# TEXT PASSAGE

Thread: Undocumented feature costs a lot of performance in COPY IN

Undocumented feature costs a lot of performance in COPY IN

From
Tom Lane
Date:
I have been fooling around profiling various ways of inserting wide
(8000-byte, not all that wide) bytea fields, per Brent Verner's note
of a few days ago.  COPY IN should be, and is, the fastest way to
do it.  But I was rather startled to discover that 25% of the runtime
of COPY IN went to an inefficient way of fetching single bytes from
pqcomm.c (pq_getbytes(&ch, 1) instead of ch = pq_getbyte()), and
20% of what's left after fixing that is going into the strchr() call
in CopyReadAttribute.

Now the point of that strchr() call is to detect whether the current
character is the column delimiter.  The COPY reference page clearly
says:
By default, a text copy uses a tab ("\t") character as adelimiter between fields. The field delimiter may be changed
toanyother single character with the keyword phrase USINGDELIMITERS. Characters in data fields which happen to match
thedelimitercharacter will be backslash quoted. Note that thedelimiter is always a single character. If multiple
charactersarespecified in the delimiter string, only the first characteris used.
 

and indeed, only the first character is used by COPY OUT.  But COPY IN
is presently coded so that if multiple characters are mentioned in
USING DELIMITERS, any one of them will be taken as a field delimiter.

I would like to change the code to just "if (c == delim[0])",
which should buy back most of that 20% and make the behavior match the
documentation.  Question for the list: is this a bad change?  Is anyone
out there actually using this undocumented behavior?

# GIVEN ENTRIES
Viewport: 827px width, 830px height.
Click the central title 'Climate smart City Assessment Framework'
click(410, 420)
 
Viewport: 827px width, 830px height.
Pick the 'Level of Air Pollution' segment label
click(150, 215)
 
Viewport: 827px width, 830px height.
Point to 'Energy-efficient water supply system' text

# CHALLENGE
Answer these questions from the thread on COPY IN performance:
1. What percentage of COPY IN runtime was spent on the inefficient way of fetching single bytes from pqcomm.c?
2. Which call, in which routine, accounts for 20% of what remains after that fix?
3. What code does the author propose for the delimiter check?

# SOLUTION FOR THIS TASK
1. 25%
2. The strchr() call in CopyReadAttribute
3. "if (c == delim[0])"